Exercise ::
In the rotator cuff rehabilitation abstract, how many RCTs were finally included in the review?

Extract ::
=== Section Start ===

Journal of Orthopaedic Reports (Jun 2025)
Rehabilitation outcome domains following rotator cuff surgical repair: A systematic review
Abstract
Introduction: Rotator cuff injury represents a common shoulder dysfunction, that causes significant disability to the patient; in most complex cases this condition is treated with surgery and subsequent rehabilitation. Literature does not clarify which outcome domains should be investigated by the physiotherapist after rotator cuff repair. The goal of this review work was to verify which outcome domains are relevant for physiotherapists’ evaluation. Materials and methods: A systematic review conform to PRISMA statement, was planned; PICO framework guided research queries. RCTs about rehabilitation following cuff rotator repair, published from 2018 to 2023, were considered suitable, without differences in terms of surgical technique. PubMed, Google Scholar, Cochrane Database, EBSCO, PEDro and Scopus were systematically screened. Critical appraisal was carried out through Jadad and Pedro scores. A data extraction table was built with author/year, country, sample, intervention, outcome/tools by included studies. Results: The search yielded 14,323 records, of which 12 RCTs were finally included; they all had high methodological quality. Common physiotherapy evaluations regarded pain, joint mobility, strength, and functionality. Additional outcome domains were kinesiophobia, pain catastrophizing, quality of life, patient satisfaction. Conclusion: The review highlighted the need to integrate the classic assessment of shoulder through Costant-Murley Score/UCLA scale/Visual analogue scale, with that of kinesiophobia (Tampa scale), pain catastrophisation (Pain Catastrophizing Scale), patient satisfaction (0–10 scale) and quality of life (EQ-5D-5L).

=== Section End ===

Raw data ::
=== Section Start ===

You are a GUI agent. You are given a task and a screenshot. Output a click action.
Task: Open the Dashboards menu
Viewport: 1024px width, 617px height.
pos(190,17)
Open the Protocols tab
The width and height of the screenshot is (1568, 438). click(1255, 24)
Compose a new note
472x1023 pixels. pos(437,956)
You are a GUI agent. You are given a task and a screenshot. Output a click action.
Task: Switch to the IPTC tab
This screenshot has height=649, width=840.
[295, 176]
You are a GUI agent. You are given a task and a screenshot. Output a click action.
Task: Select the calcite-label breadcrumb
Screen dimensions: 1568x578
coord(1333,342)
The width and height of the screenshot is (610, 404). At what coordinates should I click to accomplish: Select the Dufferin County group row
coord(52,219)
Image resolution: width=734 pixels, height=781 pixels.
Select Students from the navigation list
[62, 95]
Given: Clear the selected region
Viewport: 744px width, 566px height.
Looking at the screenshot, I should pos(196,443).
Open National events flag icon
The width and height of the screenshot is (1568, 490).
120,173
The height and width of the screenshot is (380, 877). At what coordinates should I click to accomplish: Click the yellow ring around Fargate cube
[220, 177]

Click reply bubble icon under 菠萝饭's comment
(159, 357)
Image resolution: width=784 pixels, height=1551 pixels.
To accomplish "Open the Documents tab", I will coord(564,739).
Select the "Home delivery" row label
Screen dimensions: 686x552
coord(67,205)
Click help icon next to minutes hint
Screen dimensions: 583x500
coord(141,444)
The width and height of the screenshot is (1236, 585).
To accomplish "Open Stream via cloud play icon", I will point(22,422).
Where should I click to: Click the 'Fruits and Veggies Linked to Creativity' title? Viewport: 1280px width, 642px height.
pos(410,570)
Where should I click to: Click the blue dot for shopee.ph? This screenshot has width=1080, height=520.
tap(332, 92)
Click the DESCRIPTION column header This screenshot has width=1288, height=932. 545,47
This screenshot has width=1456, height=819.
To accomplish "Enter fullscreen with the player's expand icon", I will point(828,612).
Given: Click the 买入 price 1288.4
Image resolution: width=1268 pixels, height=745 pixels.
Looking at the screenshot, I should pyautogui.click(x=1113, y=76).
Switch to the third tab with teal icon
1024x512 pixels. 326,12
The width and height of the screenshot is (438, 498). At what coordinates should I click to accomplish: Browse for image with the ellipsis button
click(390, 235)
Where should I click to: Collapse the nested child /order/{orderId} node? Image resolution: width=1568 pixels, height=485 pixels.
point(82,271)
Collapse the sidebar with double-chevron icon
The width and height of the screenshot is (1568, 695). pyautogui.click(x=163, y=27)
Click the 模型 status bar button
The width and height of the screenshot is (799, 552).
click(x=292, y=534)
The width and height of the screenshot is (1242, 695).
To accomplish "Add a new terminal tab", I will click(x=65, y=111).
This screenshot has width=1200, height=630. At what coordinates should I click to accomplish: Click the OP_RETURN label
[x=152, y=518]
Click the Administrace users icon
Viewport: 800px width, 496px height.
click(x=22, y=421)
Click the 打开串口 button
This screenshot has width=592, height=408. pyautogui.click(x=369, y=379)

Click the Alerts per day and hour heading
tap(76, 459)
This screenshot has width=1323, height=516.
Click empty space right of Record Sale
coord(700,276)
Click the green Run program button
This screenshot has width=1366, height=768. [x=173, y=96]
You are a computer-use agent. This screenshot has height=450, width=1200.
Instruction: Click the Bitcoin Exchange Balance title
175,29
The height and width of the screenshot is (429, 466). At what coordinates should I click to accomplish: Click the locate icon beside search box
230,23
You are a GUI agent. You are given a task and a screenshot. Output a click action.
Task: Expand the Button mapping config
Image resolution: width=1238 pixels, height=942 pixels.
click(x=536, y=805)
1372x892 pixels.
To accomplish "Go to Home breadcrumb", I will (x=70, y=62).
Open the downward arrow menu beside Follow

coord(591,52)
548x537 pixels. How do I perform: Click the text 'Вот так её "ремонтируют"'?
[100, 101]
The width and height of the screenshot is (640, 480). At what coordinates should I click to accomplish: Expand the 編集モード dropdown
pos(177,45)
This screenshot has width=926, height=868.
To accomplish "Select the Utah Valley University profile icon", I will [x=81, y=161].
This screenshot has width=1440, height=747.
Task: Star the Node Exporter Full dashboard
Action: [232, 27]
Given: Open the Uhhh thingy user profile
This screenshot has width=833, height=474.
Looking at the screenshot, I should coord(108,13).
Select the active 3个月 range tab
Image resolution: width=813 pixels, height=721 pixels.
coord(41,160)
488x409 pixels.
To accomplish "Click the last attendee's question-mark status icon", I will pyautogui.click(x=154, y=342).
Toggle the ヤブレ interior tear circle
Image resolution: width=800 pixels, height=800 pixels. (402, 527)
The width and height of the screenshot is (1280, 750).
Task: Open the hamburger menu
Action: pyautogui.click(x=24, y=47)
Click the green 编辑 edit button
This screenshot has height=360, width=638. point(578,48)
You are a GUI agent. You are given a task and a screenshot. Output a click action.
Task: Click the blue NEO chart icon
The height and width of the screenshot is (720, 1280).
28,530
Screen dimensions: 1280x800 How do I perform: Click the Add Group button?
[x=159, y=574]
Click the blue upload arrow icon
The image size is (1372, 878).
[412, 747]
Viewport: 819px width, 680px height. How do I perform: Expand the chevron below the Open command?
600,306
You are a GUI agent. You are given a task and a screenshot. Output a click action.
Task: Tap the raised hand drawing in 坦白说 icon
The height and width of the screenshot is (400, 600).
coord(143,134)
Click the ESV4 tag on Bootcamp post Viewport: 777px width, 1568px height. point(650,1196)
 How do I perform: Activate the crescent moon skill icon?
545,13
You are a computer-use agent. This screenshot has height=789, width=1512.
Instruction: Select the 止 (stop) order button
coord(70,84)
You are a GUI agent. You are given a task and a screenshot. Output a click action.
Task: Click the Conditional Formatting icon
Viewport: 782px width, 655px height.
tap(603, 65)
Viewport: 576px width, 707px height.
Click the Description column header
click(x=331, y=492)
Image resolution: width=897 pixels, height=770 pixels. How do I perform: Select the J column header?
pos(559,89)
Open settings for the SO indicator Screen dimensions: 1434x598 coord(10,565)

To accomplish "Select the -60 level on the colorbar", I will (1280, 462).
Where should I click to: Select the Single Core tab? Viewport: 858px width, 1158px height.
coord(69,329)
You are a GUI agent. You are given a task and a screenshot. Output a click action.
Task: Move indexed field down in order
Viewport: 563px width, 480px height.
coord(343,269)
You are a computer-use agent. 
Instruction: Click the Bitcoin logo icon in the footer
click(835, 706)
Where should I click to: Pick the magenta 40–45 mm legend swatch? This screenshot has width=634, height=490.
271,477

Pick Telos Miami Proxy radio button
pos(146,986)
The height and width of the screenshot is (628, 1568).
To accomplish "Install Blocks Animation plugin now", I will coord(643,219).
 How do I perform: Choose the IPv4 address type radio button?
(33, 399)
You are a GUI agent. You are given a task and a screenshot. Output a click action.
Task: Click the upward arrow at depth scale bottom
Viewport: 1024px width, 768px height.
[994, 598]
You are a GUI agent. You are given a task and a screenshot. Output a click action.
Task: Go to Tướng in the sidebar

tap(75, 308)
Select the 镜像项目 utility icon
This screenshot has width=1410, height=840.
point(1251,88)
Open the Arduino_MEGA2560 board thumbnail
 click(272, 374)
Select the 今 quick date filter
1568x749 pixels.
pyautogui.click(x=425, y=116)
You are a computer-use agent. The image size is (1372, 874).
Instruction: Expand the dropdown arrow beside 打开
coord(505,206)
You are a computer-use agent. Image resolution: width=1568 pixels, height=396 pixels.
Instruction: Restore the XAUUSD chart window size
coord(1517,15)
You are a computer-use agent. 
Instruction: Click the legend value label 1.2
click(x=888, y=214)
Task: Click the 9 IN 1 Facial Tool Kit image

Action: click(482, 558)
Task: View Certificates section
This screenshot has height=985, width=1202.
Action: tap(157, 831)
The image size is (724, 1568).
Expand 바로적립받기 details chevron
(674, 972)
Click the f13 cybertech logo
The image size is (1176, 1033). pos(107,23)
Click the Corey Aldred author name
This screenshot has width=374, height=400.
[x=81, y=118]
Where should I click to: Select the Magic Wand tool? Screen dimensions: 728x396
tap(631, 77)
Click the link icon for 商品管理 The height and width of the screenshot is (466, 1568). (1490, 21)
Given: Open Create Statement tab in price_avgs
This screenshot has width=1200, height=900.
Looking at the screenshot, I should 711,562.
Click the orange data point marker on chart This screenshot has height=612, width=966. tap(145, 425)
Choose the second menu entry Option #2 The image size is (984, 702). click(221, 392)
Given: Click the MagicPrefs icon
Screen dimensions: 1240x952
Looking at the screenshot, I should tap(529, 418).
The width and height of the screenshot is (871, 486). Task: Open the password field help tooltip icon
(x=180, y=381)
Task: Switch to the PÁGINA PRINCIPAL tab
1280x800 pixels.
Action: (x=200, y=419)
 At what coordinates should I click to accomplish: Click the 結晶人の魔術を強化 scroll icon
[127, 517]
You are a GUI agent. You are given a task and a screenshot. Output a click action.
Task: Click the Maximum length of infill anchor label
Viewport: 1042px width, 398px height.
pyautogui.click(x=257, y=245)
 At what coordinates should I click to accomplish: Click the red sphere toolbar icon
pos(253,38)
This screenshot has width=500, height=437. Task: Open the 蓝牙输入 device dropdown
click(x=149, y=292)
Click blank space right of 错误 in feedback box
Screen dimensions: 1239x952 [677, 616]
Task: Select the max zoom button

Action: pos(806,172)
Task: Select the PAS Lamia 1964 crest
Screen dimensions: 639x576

=== Section End ===

Answer box ::
12 RCTs.